Key Takeaways
- Oppenheimer reduced ServiceNow’s price target from $175 down to $130, maintaining its Outperform rating
- Shares of NOW have plummeted 43% year-to-date, currently hovering near $88
- First quarter earnings release scheduled for April 22; Oppenheimer projects revenue of $3.74 billion, representing ~21% annual growth
- Federal government contract obligations plunged 72% year-over-year during Q1, creating pressure on the cRPO metric
- Oppenheimer’s analyst believes NOW could achieve 10%+ AI revenue contribution by Q4 2026, a first for enterprise software
ServiceNow has experienced a turbulent 2026 thus far. Shares have tumbled approximately 43% since the year began, hovering around $88 as of Tuesday’s trading session, as widespread fears regarding AI-driven disruption have pressured enterprise software stocks.
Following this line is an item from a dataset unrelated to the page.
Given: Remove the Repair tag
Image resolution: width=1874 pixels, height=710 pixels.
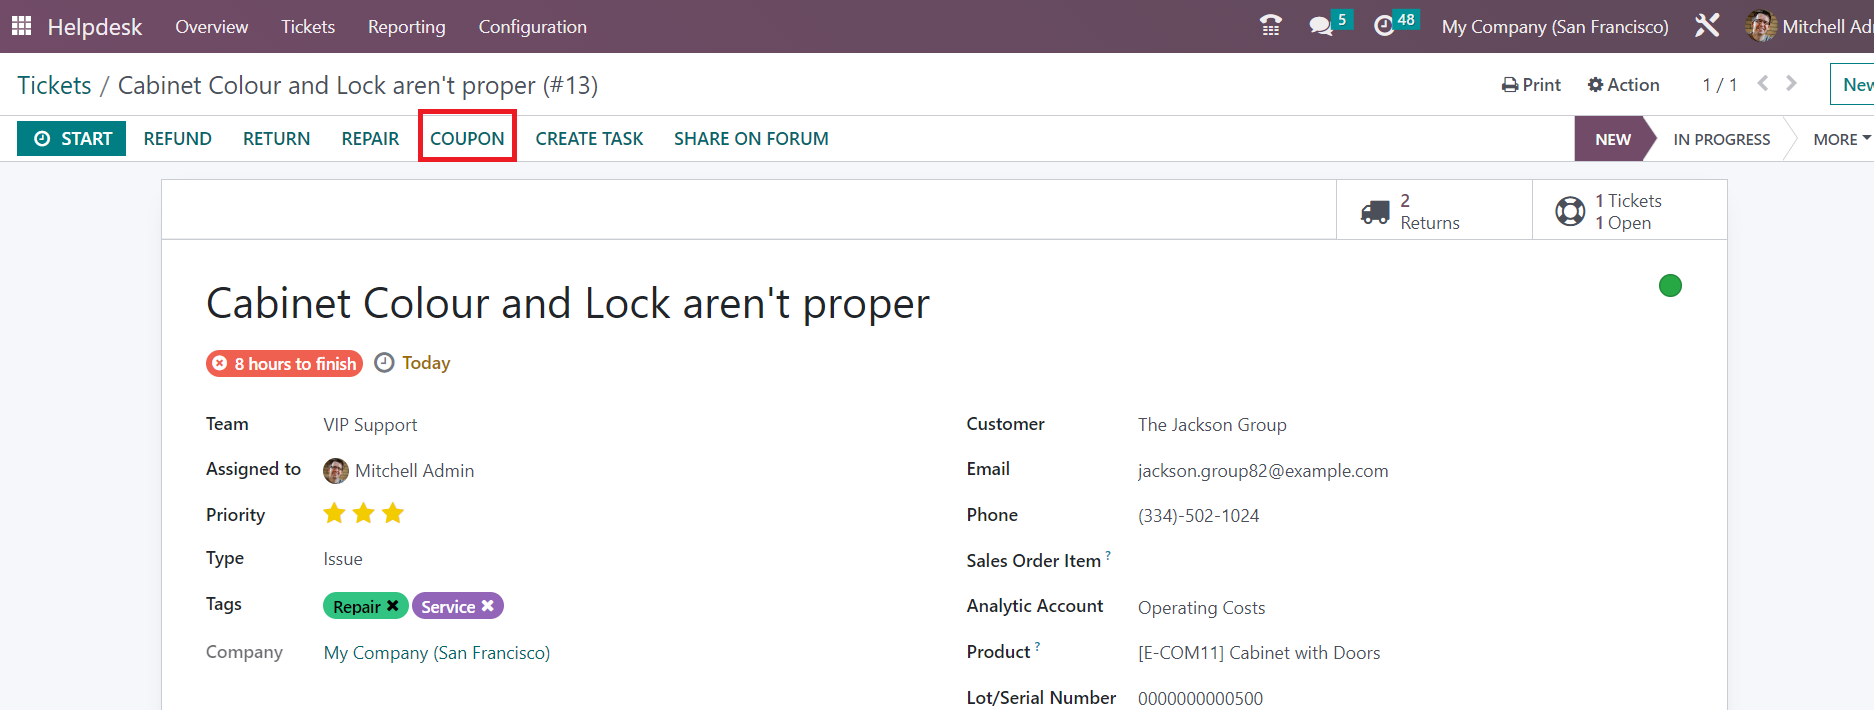Looking at the screenshot, I should point(393,606).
Brian Schwartz, an analyst at Oppenheimer, lowered his price objective on NOW shares from $175 to $130, pointing to compressed valuation multiples throughout the software sector. Despite the reduction, he maintained his Outperform rating.
Schwartz remains skeptical of the narrative suggesting AI will disrupt ServiceNow. Instead, he believes the enterprise could emerge as one of the primary winners in the enterprise AI landscape.
According to InvestingPro data, NOW’s fair value sits at $130, indicating the stock appears undervalued at present price levels.
First Quarter Results Due April 22
Oppenheimer anticipates Q1 revenue reaching $3.74 billion, marking approximately 21% growth compared to the same period last year, alongside pro forma earnings of $0.96 per share. Schwartz noted his research suggested “some upside to consensus estimates.”
The firm highlighted weakness within the federal government segment. Oppenheimer calculates that federal obligations contracted 72% year-over-year in Q1, totaling roughly $48 million — significantly below the three-year seasonal average of $99 million.
Both a partial government shutdown and a challenging year-ago comparison contributed to that decline. This continues to weigh on ServiceNow’s cRPO metric, an important indicator that investors monitor for revenue visibility.
Beyond federal headwinds, channel checks revealed reduced large deal activity and public sector weakness relative to the previous quarter.
However, those same industry sources indicated “accelerating usage growth and expansion activity for ServiceNow’s AI business,” Schwartz reported.
AI Revenue Potential Under Spotlight
ServiceNow maintains a robust 77.5% gross profit margin and produced $4.6 billion in free cash flow during the trailing twelve months.
The enterprise software provider has embedded AI capabilities throughout its entire product suite, including improvements to data connectivity, workflow automation, and security features — all provided at no extra charge to existing customers.
Additionally, it introduced the Context Engine, a framework that leverages ServiceNow’s proprietary data infrastructure to enhance AI agent decision-making.
Wall Street sentiment remains divided. Bernstein maintained an Outperform rating. JMP Securities elevated the stock to Market Outperform. UBS moved in the opposite direction, downgrading to Neutral from Buy due to concerns surrounding the company’s AI competitive position. BTIG reduced its price target while preserving its Buy rating.
Schwartz acknowledged that AI disruption concerns “may keep ServiceNow as a ‘show-me-stock’ post earnings.” Nevertheless, with sentiment depressed and shares down 43%, he considers the risk/reward profile appealing for investors with long-term horizons.
He projects ServiceNow will become the first enterprise software company achieving a 10%-plus AI revenue contribution, potentially by Q4 2026.
The earnings report is scheduled for April 22.